### Task 1
In the comment thread about leaving Reddit, what does one commenter say resulted the last time the internet was asked to decide something seriously?
### Task 2
Extend the comment thread about leaving Reddit with further comments, starting after its final quoted statement.
++++ Page text
When the subreddits went private I visited reddit three times, then a couple of times the next day, then once the following day. I haven't visited today and honestly I'm not missing it too much. If I get the urge to visit I just come here and it acts as my reddit nicotine patch.
I just wish it wasn't always the first few results when you look up information on certain topics. Especially for really niche issues since it's often the only place with answers right now. That's basically that only time I visit reddit at this point.
Yeah I've been the same, and when I've browsed the comments there is so much aggro. Makes me wonder if it's always been like that and I was just blind to it.
Overall, the experience here is 1000 times better than Reddit
Honestly fuck reddit. I was so tired of it, but there was nowhere else to go. At least I can develope a more healthy relationship with social media here
I was logging into Reddit to delete my posts (Which Chrome removed the Nuke Reddit History extension, thanks I guess) and on the front page was just gross homophobic memes. Yeah, I don't think I'll ever going back.
While undeniably shitty, how amazing would it be if after instituting popular voting on mods more subreddits voted to go private? Not likely but it is tempting
I feel one of the reasons many subs have not gone indefinitely dark is that the mods too are attached to their communities, and probably rightfully so. If they are going to get booted out, which may easily happen when you leave it up to the Reddit horde to decide, then they might just decide to shut down the sub.
The last time we tried to get the internet to seriously decide on something we got Boaty McBoatface.
And lo, the Internet looked down upon it's handiwork, and verily, t'was awesome.
All posts in these (business) subs can be advertisements, perfect.
And nobody will ever go there. And, two years down the track, u/spaz will hoik up the pricing or cut them off entirely because they're making money off of a non-profitable Reddit. "We want to work with the business subs but they're not interested in talking to us and have all thrown their toys out of the pram and shut down".
He can stuff the votes with bots and get what he wants. Don't think for a second that he'll let people like you and I succeed at voting out mods who are on his side.
Oh you want to have popular elections for mods? Do it, see what happens. Poll crashing is a fucking sport.
Oh yeah, and:
“If you’re a politician or a business owner, you are accountable to your constituents. So a politician needs to be elected, and a business owner can be fired by its shareholders,” he said.
++++++++
++++ Data segment
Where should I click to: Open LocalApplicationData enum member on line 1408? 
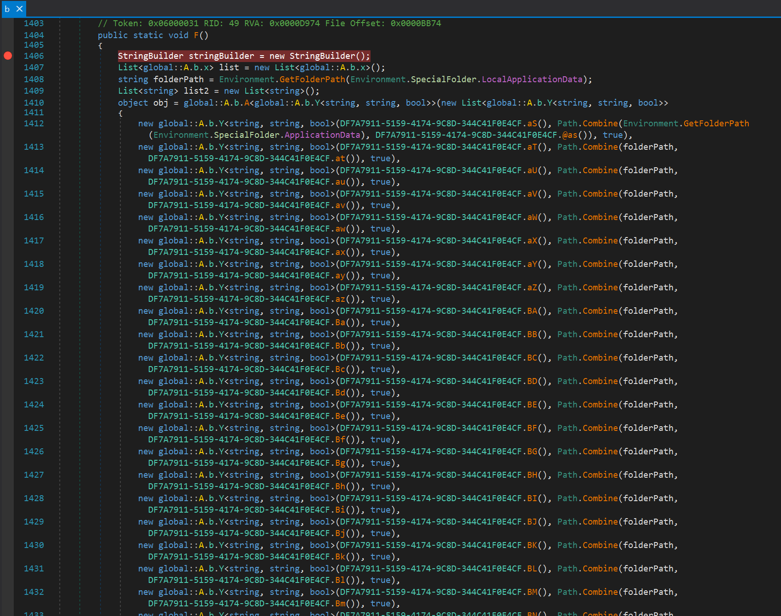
++++++++
### Task output 1
Boaty McBoatface.

### Task output 2
CEO of a company doesn't even understand business ownership. Business owners cannot be fired. They can be bought out. Shareholders are owners. C-level employees are almost universally also owners. Nobody can just "take away" ownership; it has to be bought, and an owner of property is the person who gets to decide whether to sell it or not. What an idiot.
The bigger, sadder problem is that it would actually work. There's never been a more divided time in the world than now. You'd think everyone would see how disgraceful Reddit's actions have been and want nothing to do with the platform anymore, but realistically not everyone cares. It's already happening where you can simply tell mods that they aren't being paid for their time and instead of them thinking logically, they go ahead and ban you to silence you.
He referred to the mods as landed gentry, which is such a gross and lazy way to try to get people on his side. It has a major flaw too: mods are unpaid, the whole idea behind gentry is that they make money from owning their land.
Let me help you out spez, you piece of shit, if you want to criticize the millions of dollars of unpaid work that mods do for their communities try comparing them to an HOA committee, that at least has a kernel of truth.
It's even more hilarious when the label is much more accurately applied to capital owners such as himself; they are the ones actually making money off of other people's labour via their ownership (of a company rather than land).
Huffman has said Reddit is not profitable and in Thursday’s interview he said that Reddit’s annual revenue is less than $1 billion. Meta, owner of Instagram and Facebook reported revenue last year of $116.6 billion.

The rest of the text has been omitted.